Clearly, conditions in Australian mines, refineries and construction sites are far removed from this and workers and their families are suffering the results of destructive working rosters imposed by companies.

Labor Party state bodies each have extremely good policies regarding working hours. In Queensland there is a requirement for a 38-hour working week plus reasonable overtime. However, this policy has been blatantly ignored by both the ALP and many unions for the past two decades. Also ignored by the ALP is the ILO recommendation that no more than three 12 hour shifts be worked consecutively.

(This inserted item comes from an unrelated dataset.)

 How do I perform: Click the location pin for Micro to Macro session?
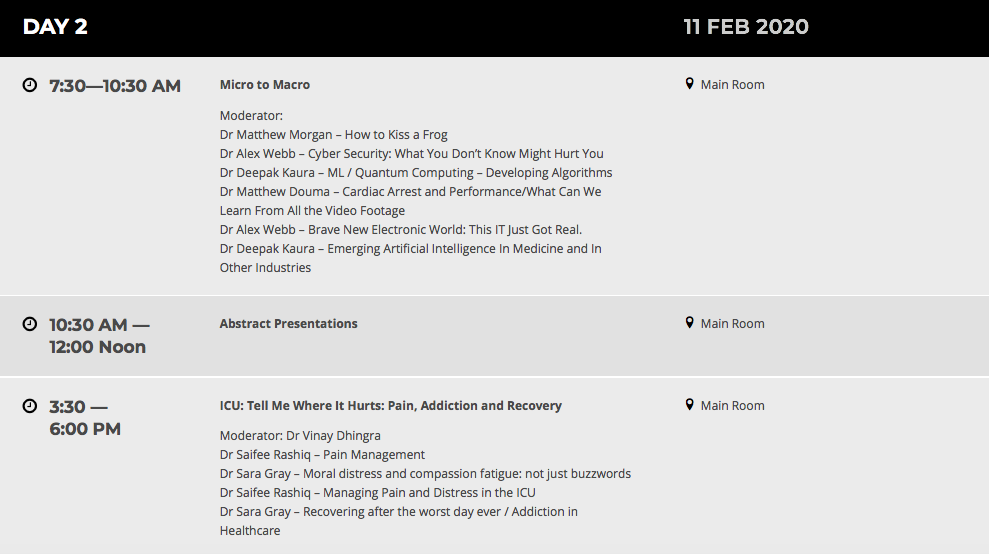[689, 84]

My experience with 12-hour shifts and rotating shifts comes mainly from time spent working at Ulan coalmine in the late 1980s. I have also observed recent paramedics rosters in Brisbane and construction and refinery projects in Gladstone.

At Ulan Coal, the change from family friendly eight-hour shifts plus two eight-hour shifts every third weekend to a rotating roster to three 12-hour day shifts followed by two days off, followed by four 12-hour night shifts followed by two days off, in a continuous rotation, led to an increase in fatigue levels due to constant change of sleep patterns and an inability to adapt.

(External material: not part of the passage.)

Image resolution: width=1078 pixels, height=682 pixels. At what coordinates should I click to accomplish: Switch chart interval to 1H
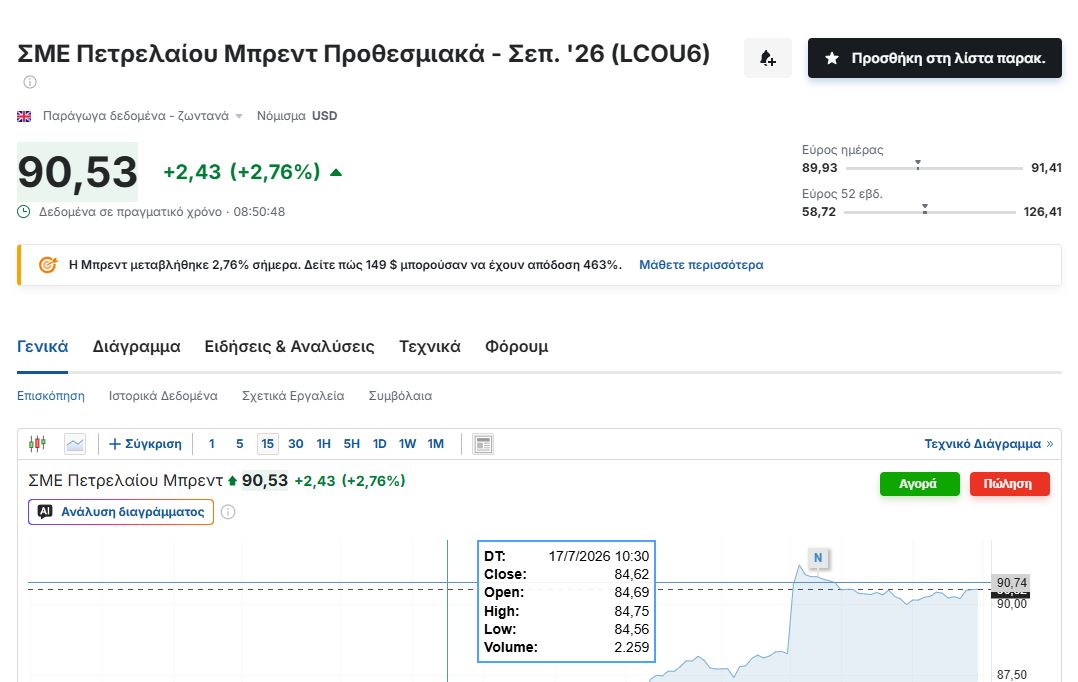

This in turn led to a rise in fatigue related injuries, and then a large rise in domestic violence caused by a mixture of fatigue and after-work alcohol consumption.

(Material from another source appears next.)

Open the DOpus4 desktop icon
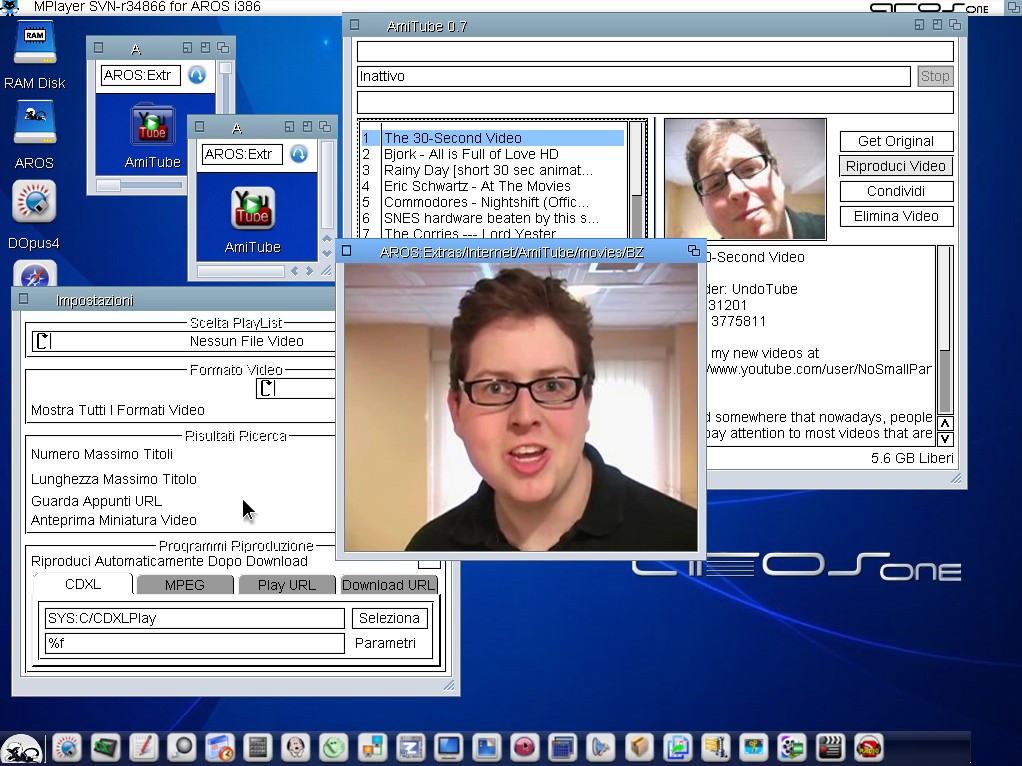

The mining union at Ulan opposed the introduction of rotating shift rosters, but management convinced the workforce that the extra 10 days off a year were worth the change. The workers rolled their union, and once the change was in place, despite the immediate problems, it was impossible to change back.

Since then the 12-hour shifts have spread like a cancer and the Australian workforce has paid the price in rising industrial accidents and family dislocation and fracturing.

However, the main reason for imposition of these shifts was not immediately apparent, and the result took some time to appear. There appeared to be no financial reason for employers to introduce these shifts so enthusiastically, indeed the rise in accident rates alone appeared to cancel out the supposed, but never clearly defined, financial benefits.

Tired workers are not militant, they do not stand up for their rights at work, they do not organize. Indeed, they never see many of their workmates on the same sites, all they want to do is sleep in between their shifts, and all the young workers want to do is party. Thus in one fell swoop, the mine owners effectively weakened the mining unions, at a very critical time — when these same unions had come out of the deadly ’70s with many safety concessions, all since vanished.

From the inception of these rosters, unions have ended any attempt to control working hours and thus have effectively given up on this aspect of employee protection.

The hours are getting longer as are the number of shifts, while workers appear powerless to stop them. A recent ABC report cited the fly-in, fly-out four week regime at Gina Rinehart’s mines, where workers average 85 hours a week for four weeks and then fly home for a break.

In Gladstone there are continuing 12-hour shifts at the LNG plant construction sites, where up to 49 12-hour shifts can be worked in a row. Coal seam gas drilling crews average 10 12- hour shifts then four days off.

Both unions and the ALP have betrayed their own support base, and failed dismally in their duty of care.

These excessive working hours are harmful to workers, to families and to the community at large. We need to return to the 35-hour week on mining and construction sites, with reasonable overtime only. Any week over 50 hours is not reasonable.

The widespread destruction of workers health and families means we must call into question just what is the net benefit to the Australian community. We need to nationalise these mines to return to safe work practices as well as to more effectively plan the use of these resources in the national interest for the benefit of all Australians, not just the very ungrateful billionaires, who have taken control of workers safety out of the hands of both their unions and the state regulatory bodies.